Task brief
No pictures belong in the answer. Repeat all the entries exactly.

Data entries
++++++++++

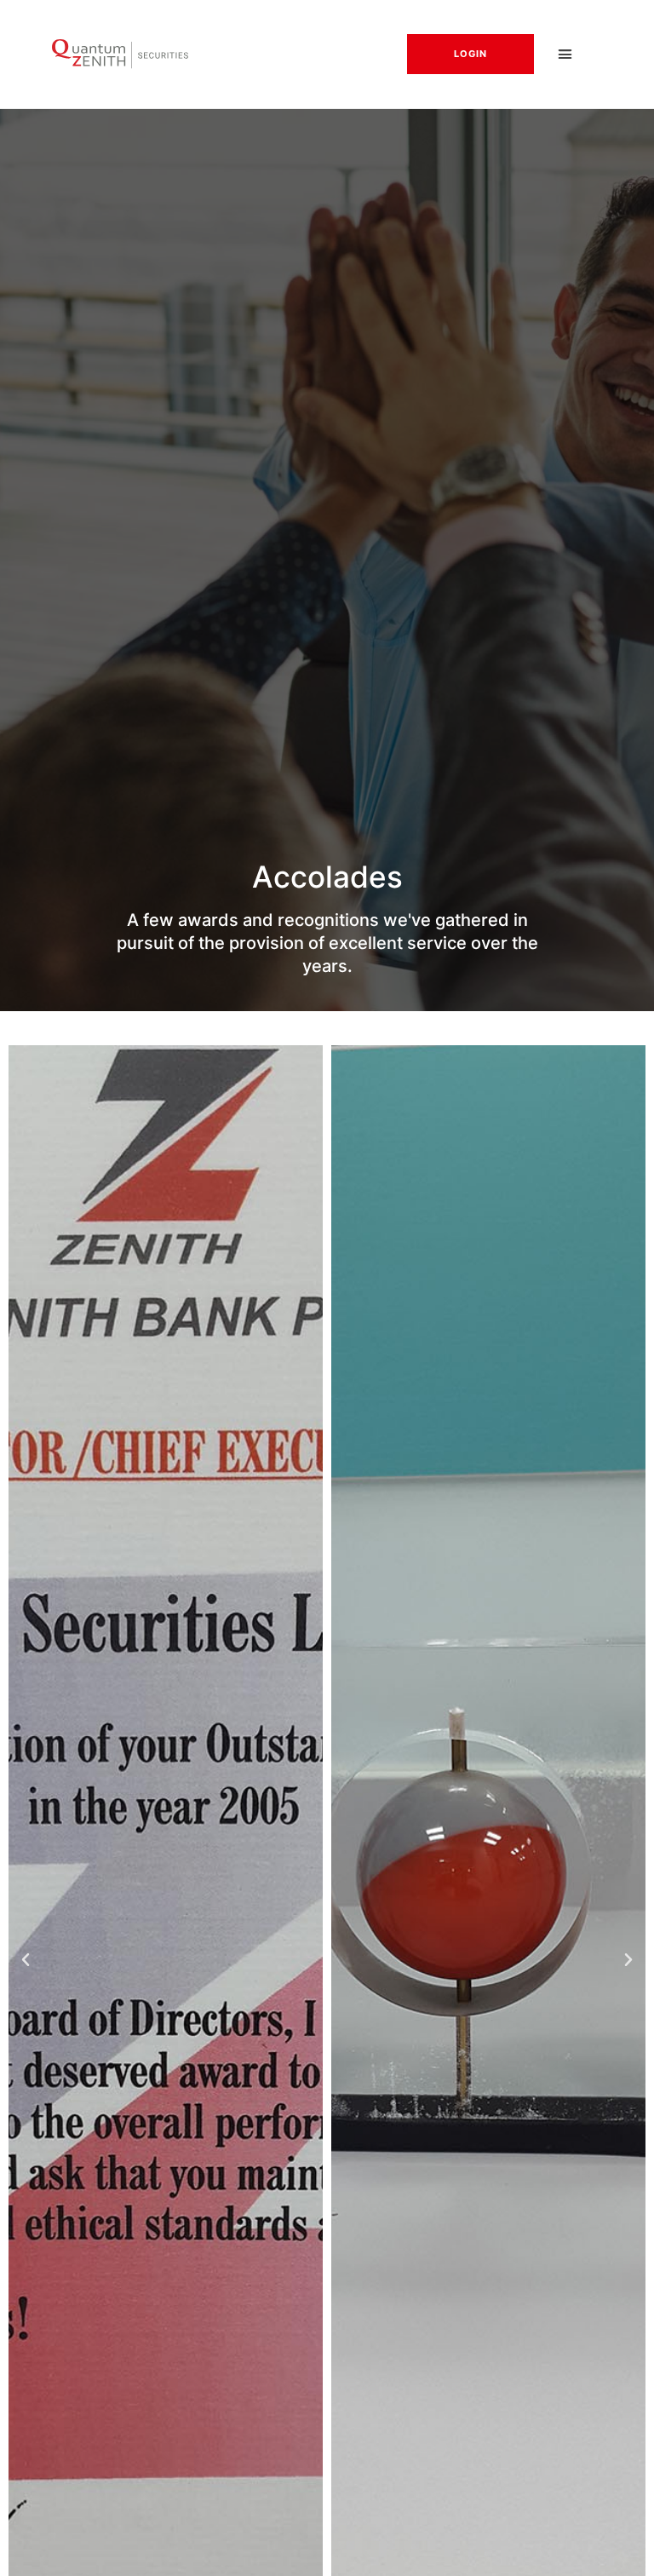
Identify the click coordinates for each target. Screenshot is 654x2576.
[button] (565, 54)
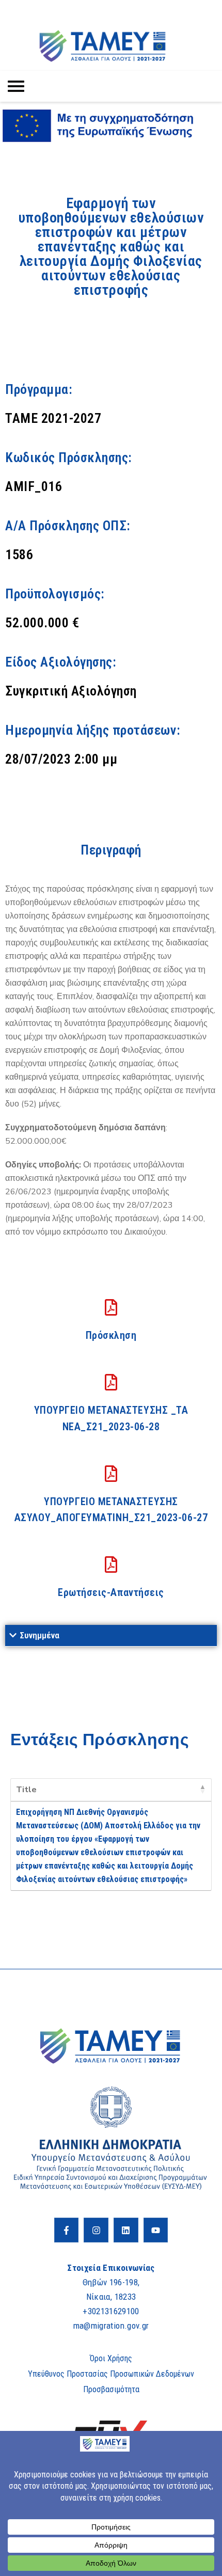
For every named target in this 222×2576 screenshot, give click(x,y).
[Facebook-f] (66, 2230)
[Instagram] (96, 2230)
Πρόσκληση (111, 1335)
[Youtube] (156, 2230)
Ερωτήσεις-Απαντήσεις (111, 1592)
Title (26, 1789)
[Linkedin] (126, 2230)
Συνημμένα (39, 1635)
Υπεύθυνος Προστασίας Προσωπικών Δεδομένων (111, 2374)
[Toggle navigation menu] (16, 86)
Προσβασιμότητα (111, 2389)
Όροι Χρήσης (111, 2358)
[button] (111, 1636)
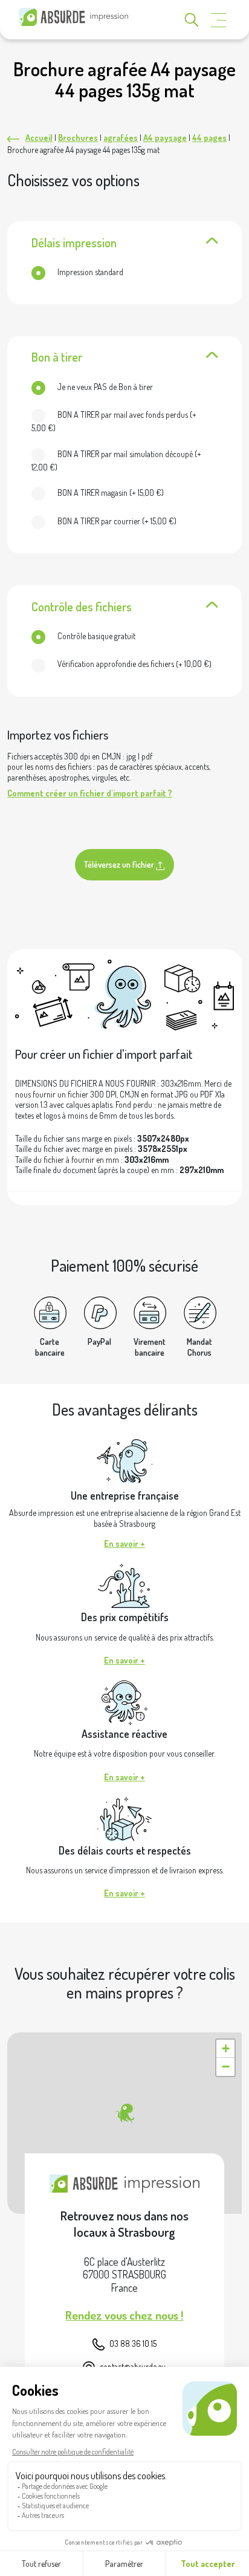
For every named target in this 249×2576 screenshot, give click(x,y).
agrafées (120, 137)
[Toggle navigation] (219, 20)
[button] (124, 2113)
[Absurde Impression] (76, 17)
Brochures (78, 137)
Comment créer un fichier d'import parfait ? (89, 793)
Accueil (39, 137)
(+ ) (113, 421)
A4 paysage (165, 137)
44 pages (209, 137)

++++++++++

Reply
Identify the click coordinates for each target. Screenshot is 654x2576.
[button] (565, 54)
For every named target in this 222×2576 screenshot, give click(x,y).
[Facebook-f] (66, 2230)
[Instagram] (96, 2230)
Πρόσκληση (111, 1335)
[Youtube] (156, 2230)
Ερωτήσεις-Απαντήσεις (111, 1592)
Title (26, 1789)
[Linkedin] (126, 2230)
Συνημμένα (39, 1635)
Υπεύθυνος Προστασίας Προσωπικών Δεδομένων (111, 2374)
[Toggle navigation menu] (16, 86)
Προσβασιμότητα (111, 2389)
Όροι Χρήσης (111, 2358)
[button] (111, 1636)
For every named target in this 249×2576 screenshot, give click(x,y).
agrafées (120, 137)
[Toggle navigation] (219, 20)
[button] (124, 2113)
[Absurde Impression] (76, 17)
Brochures (78, 137)
Comment créer un fichier d'import parfait ? (89, 793)
Accueil (39, 137)
(+ ) (113, 421)
A4 paysage (165, 137)
44 pages (209, 137)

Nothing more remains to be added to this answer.